== Direction ==
Locate every line in the records below that contains the string "resolution", and copy each such line in full.

**** Material for this exercise ****

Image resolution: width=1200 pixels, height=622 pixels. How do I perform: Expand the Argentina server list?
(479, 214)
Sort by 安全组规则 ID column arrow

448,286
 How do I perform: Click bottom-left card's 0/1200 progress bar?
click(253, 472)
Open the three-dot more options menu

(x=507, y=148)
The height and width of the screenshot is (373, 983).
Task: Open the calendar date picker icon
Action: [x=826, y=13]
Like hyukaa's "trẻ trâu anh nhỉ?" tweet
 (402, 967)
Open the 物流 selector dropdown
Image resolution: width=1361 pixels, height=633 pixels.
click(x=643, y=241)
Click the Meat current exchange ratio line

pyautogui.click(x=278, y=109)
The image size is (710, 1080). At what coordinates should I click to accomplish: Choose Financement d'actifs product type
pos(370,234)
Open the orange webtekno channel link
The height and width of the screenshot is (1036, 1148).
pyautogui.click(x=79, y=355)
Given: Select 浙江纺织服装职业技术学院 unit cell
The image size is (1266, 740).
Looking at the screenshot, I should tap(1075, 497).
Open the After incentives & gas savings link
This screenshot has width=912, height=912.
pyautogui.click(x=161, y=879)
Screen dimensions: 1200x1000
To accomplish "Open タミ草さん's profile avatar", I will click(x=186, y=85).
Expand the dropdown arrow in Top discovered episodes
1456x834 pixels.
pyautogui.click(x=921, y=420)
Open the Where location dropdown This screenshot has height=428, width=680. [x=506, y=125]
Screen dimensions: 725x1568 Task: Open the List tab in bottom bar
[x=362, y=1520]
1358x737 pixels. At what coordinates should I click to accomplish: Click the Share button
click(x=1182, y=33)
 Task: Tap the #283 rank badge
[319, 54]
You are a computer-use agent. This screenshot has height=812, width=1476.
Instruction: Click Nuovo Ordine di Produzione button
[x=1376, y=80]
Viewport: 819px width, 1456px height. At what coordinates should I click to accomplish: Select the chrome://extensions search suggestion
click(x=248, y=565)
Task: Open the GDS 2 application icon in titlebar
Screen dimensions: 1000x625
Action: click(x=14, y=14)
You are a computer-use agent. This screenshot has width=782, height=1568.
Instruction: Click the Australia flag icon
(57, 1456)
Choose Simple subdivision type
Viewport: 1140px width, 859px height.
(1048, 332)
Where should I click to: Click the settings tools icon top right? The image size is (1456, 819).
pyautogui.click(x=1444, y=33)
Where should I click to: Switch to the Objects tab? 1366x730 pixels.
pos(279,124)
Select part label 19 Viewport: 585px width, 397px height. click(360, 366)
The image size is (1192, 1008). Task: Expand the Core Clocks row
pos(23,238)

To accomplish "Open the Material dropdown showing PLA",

****

== Result of the exercise ==
Image resolution: width=1200 pixels, height=622 pixels. How do I perform: Expand the Argentina server list?
Image resolution: width=1361 pixels, height=633 pixels.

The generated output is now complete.